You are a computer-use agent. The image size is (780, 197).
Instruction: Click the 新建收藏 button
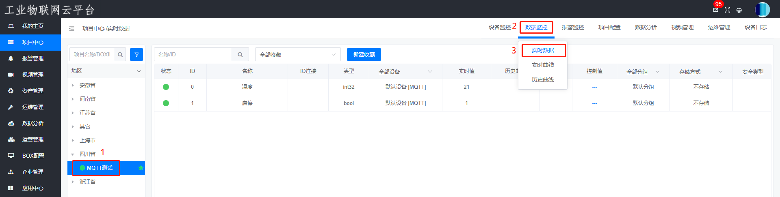pos(364,54)
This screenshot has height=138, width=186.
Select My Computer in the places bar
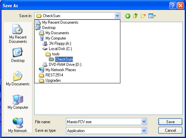tap(18, 102)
★ ★ ★ ★ ★ ★ ★
• [Given request]
Pull out each line from the entries above that contains the word "height". Letter case matters.

• [Finished task]
This screenshot has height=138, width=186.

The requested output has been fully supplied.